- EXERCISE -
Rescale the material below by writing out every line again, requests included, with each coordinate in the answers multiplied by 2.15 and rounded to a whole number (halves round up). Leave all other numbers unchanged and omit the pictures.

Stored records:
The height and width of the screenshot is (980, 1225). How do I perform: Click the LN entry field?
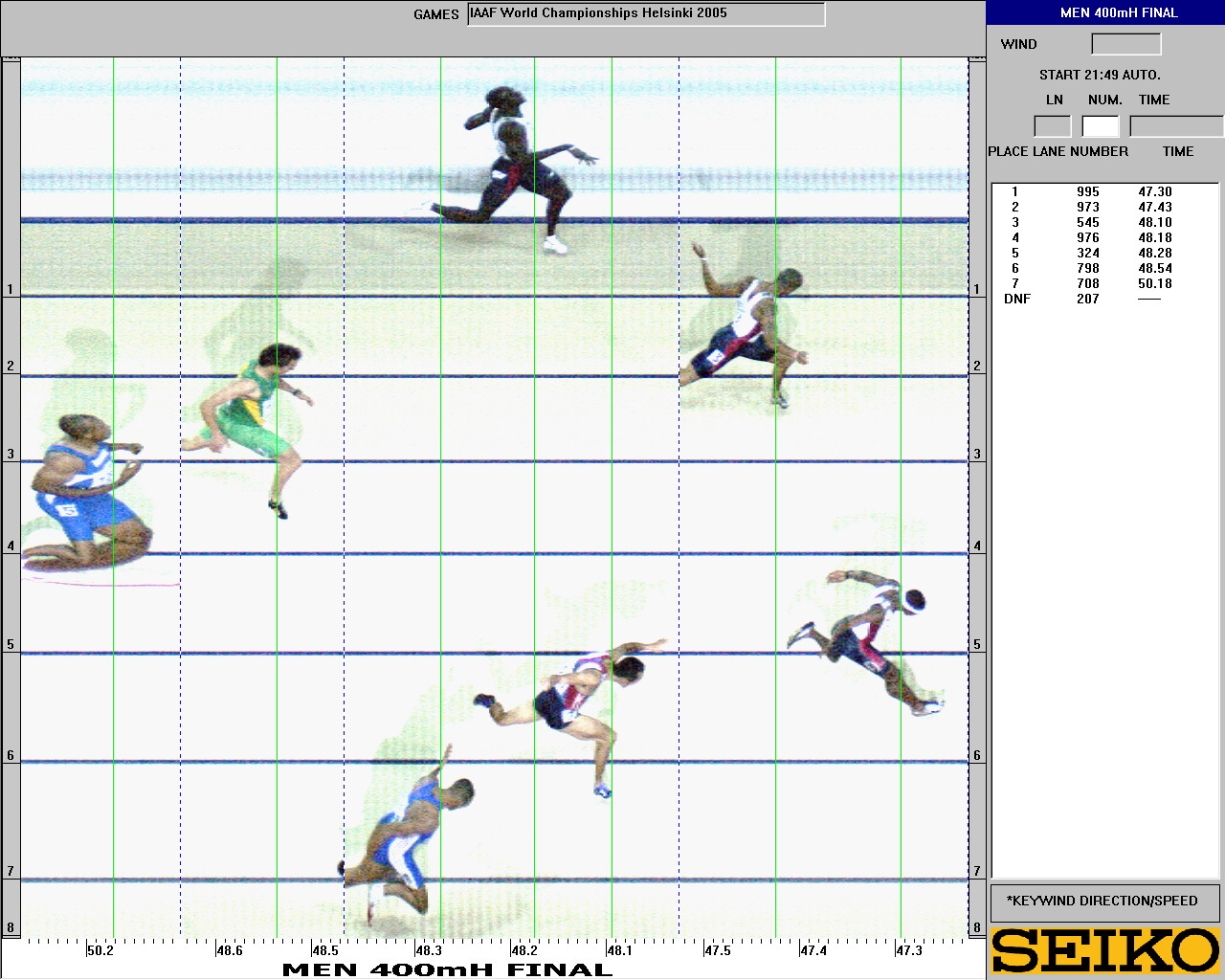1053,126
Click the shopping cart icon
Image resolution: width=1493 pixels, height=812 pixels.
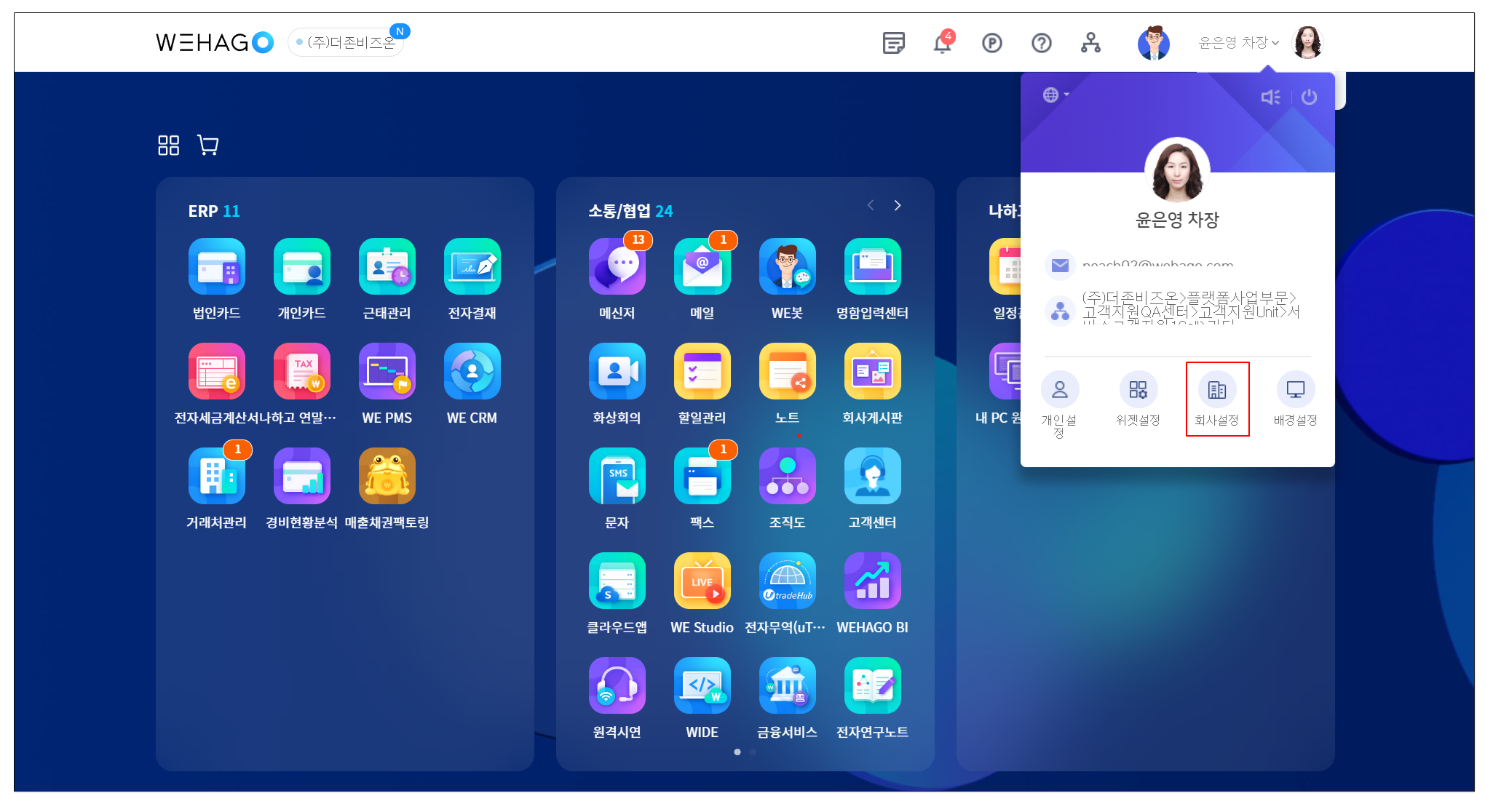(208, 146)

- COMPLETED EXERCISE -
The height and width of the screenshot is (980, 1225). How do I perform: Click the LN entry field?
2264,271
Click the shopping cart icon
Image resolution: width=1493 pixels, height=812 pixels.
(447, 314)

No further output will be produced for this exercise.